I’ve always taken pride that I am a logical person. You are a logical person, too, right? We take stock of the facts, assess them carefully, and make sound judgments and conclusions. That’s what educated, enlightened people do. But I didn’t do it when I had pancreatic cancer. The facts said that only one person in sixteen lives more than three years. I never bought into that; not long after I made it through my first chemotherapy session I began to believe that I could survive it, that I could be the one of the sixteen. Not because I was logical or rational, but because that’s what human beings do – we are natural optimists, we believe we are going to win, often in the face of daunting odds. And with a little luck, or maybe a lot of luck, and plenty of support and some degree of determination, I turned out to be right. So here I am 27 months after my diagnosis, still alive and sometimes kicking.

Not too long after surgery I became aware that the reoccurrence rate of cancer for pancreatic sufferers is pretty high.
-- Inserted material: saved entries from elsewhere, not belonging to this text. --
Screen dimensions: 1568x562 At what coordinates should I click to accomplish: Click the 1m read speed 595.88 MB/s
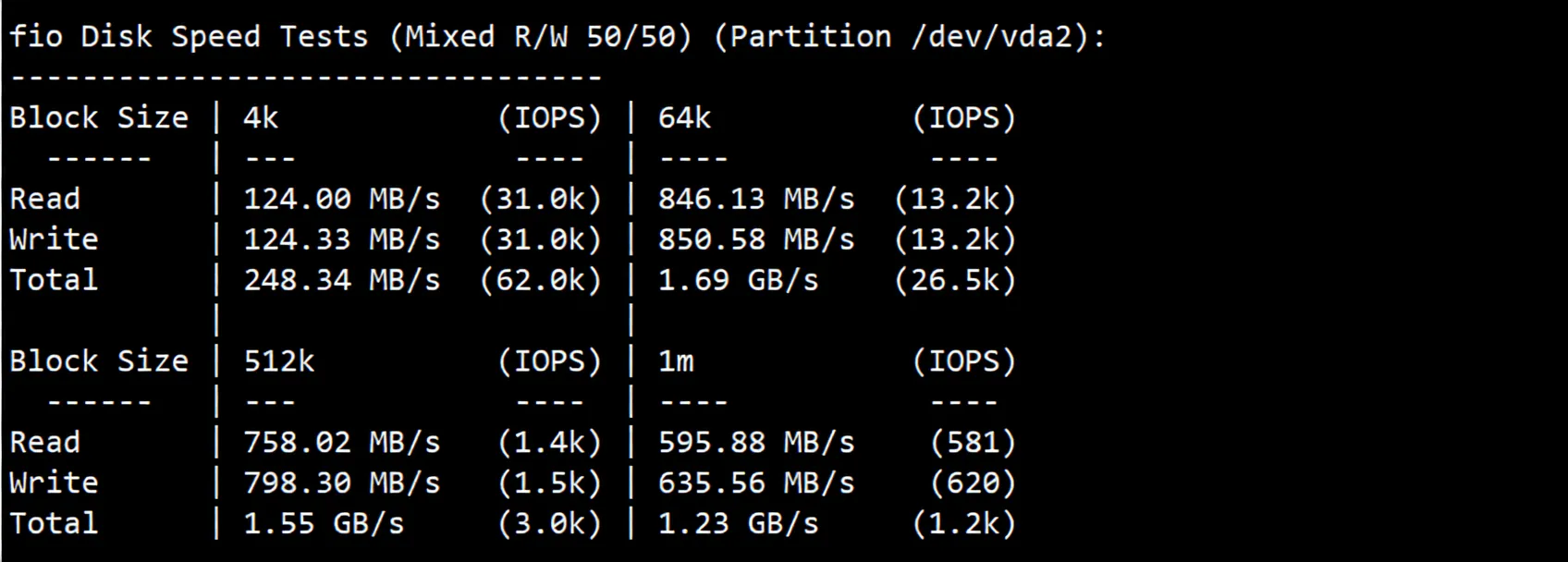[756, 442]
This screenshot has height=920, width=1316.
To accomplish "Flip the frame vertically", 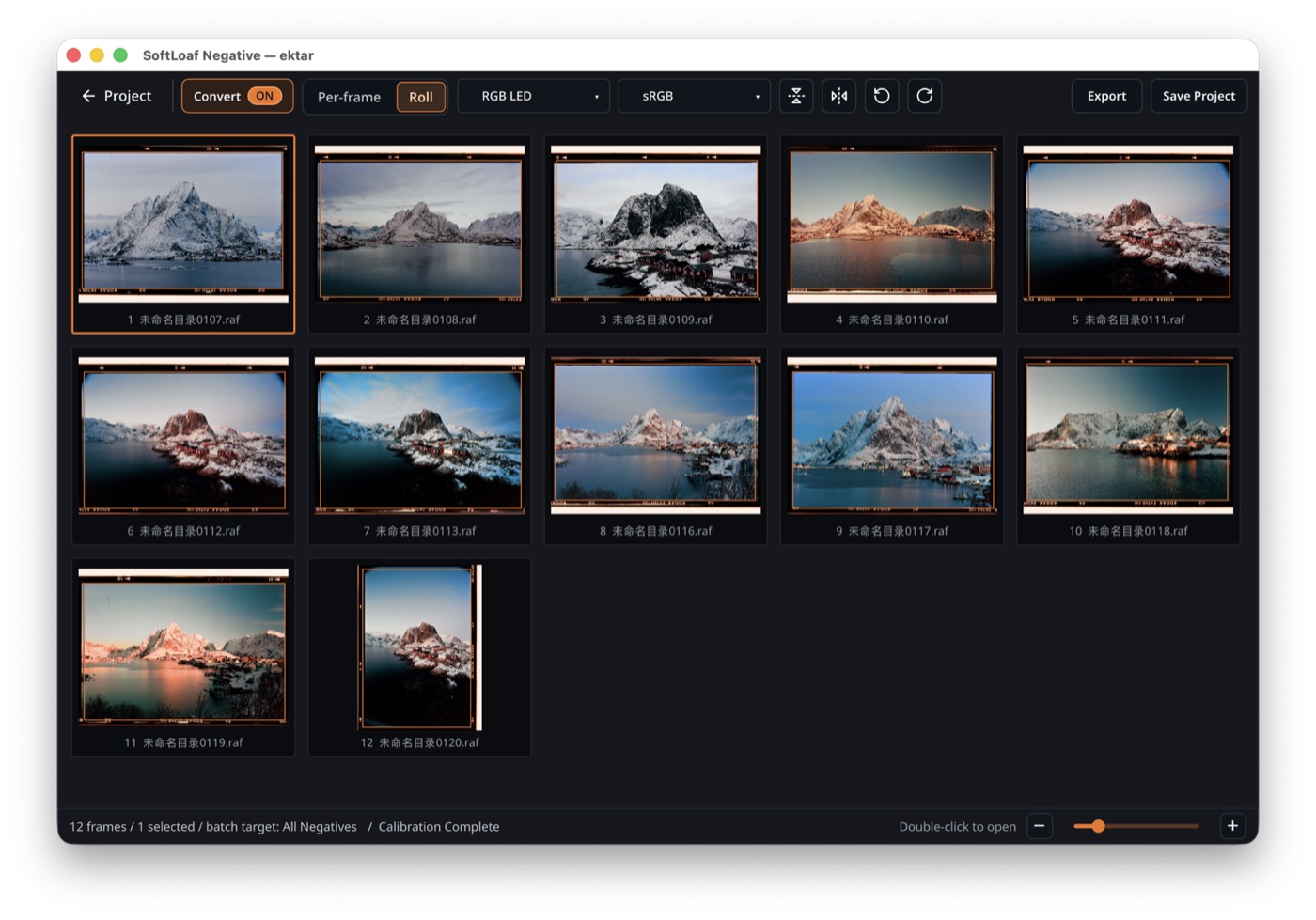I will (796, 96).
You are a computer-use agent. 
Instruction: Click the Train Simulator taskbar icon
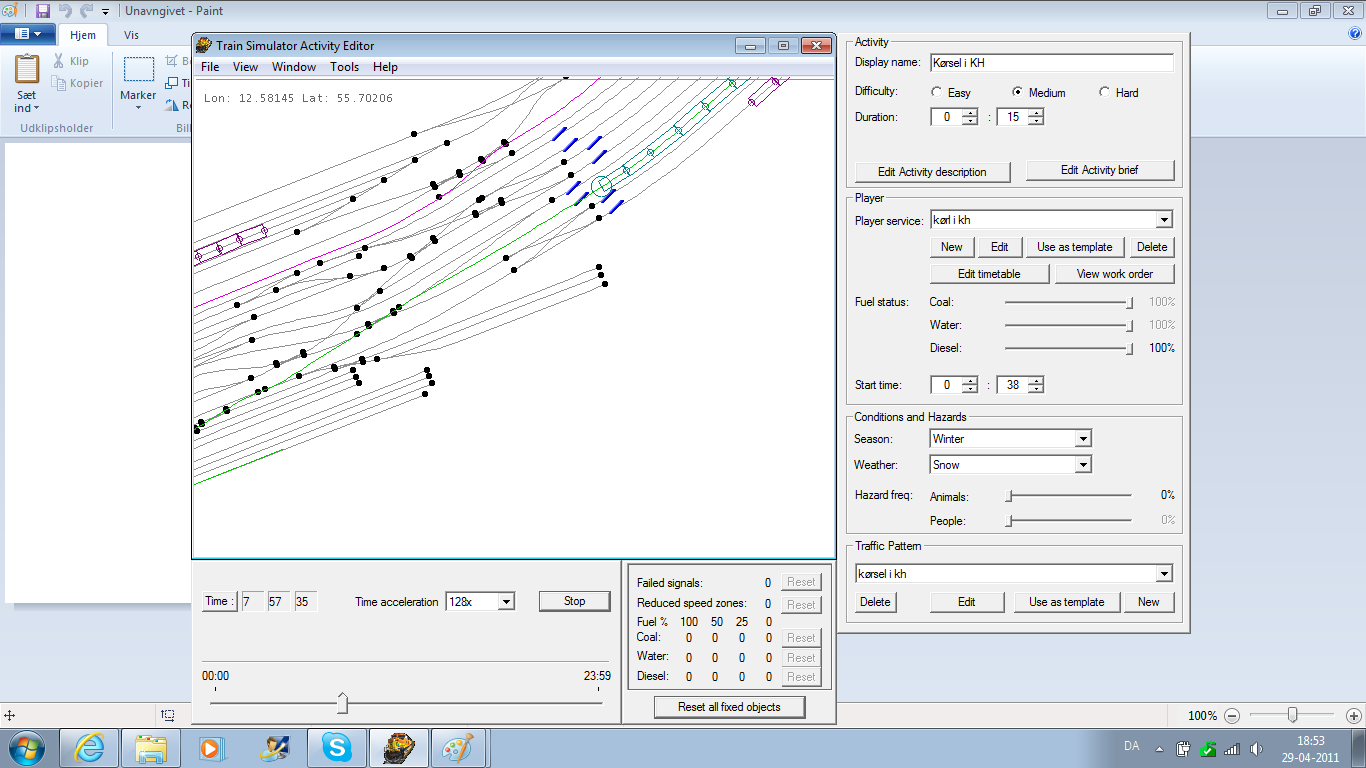[399, 747]

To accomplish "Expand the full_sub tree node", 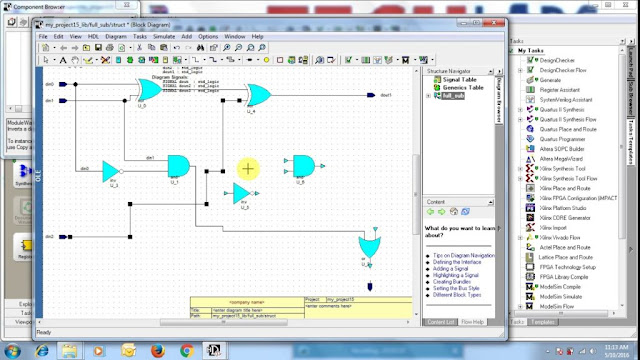I will pyautogui.click(x=428, y=96).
But I never bought into that either; I felt from the moment they told me ‘we got it all’ that I was done with it. It seemed to me to be karma, the rightful end to my story, that I faced down cancer and won. It was time for me to start chapter two and do something important with the rest of my life. And so when I went for quarterly check-ups and each time received the news that I was still cancer free, it just validated my sense that this is how it was meant to be and would always be.

But it appears that odds and probabilities are stubborn, and they don’t like to being sneered at. Last Friday my CT scan showed a shadow on my liver, about 8 millimeters small; ‘atypical, probably a cyst’, my doctor said, ‘but we will review it with the tumor board on Tuesday’. Which they did. And they concluded it isn’t probably a cyst; given my history and its appearance, it is likely cancerous. And, being that caution is the better part of valor, or something like that, the situation calls for immediate treatment.
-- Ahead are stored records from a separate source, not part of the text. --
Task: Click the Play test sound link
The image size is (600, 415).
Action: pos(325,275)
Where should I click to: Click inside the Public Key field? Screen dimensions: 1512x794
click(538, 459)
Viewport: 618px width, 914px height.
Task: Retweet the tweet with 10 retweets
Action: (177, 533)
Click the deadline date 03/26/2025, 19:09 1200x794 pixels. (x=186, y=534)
In other words, it’s back. I’m “Cancer Guy” again. The foundation has shifted under my feet.

My take, which probably has some relationship with reality, is that the outlook is much brighter this time. The tumor is small, we caught it early; it is in a much better place, on my liver instead of my pancreas; the liver is the only organ that can re-generate, and it is more accessible to surgery; and we know that chemotherapy was very effective for me. I’m not in a state of panic like last time; I feel confident that we can handle this. It’s a setback, not a defeat.

But, it reaaaallly sucks!! I have to start chemo in about three weeks, and chemo, at least my chemo regimen, Folfirinox, is hard! Fatigue, migraines, dysentery, neuropathy… you don’t want to hear it, and I don’t want to tell it. I already know this story.
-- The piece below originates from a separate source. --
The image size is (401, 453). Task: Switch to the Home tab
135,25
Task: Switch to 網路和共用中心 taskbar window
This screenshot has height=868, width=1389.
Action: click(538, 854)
So how worried should I be? I don’t know, and I don’t want to find out. Maybe chemo won’t work this time (I think it will). Maybe radiation and surgery won’t be successful (I find that highly unlikely). More troubling is the idea that this may keep happening, that I will continue to have reoccurrences. Or that the next time the cancer will be widespread and beyond reasonable treatment. I’m not buying that either. Of course I can’t completely ignore those possibilities, but I’m not worried, even if I should be. But I am really bummed out that I have to go through with this, and put my family through it again.

I was cancer free for 559 days, or thereabouts. It has not been an easy time, for many reasons. The hardest part has been not yet finding a new sense of purpose. But in other ways it has been the best period of my life; I have loved to eat more, and loved to play golf more, and loved to watch sports more, and loved to read more, and most of all, loved my family more, than I ever had before. Every day I have noticed extraordinary things in ordinary life that drifted past me before. There are lots of them.

Doing chemo again is going to be tough. But there is one part that is pretty cool: I get the strangest visions when I’m in a chemo session, as though experiencing the weirdest of all dreams but in a fully wakeful state. I can only remember one of them clearly from the last time… I’m watching a chorus of dozens of little owls, moving in unison to an owl director and singing a song I cannot hear; their identical little white owl faces moving this way and that, swaying with unheard music, and staring with their big brown owl eyes. And the owl director waves his batons with his wings, leading them to ever higher states of owl ecstasy. It was glorious.

I’m going to write them down this time.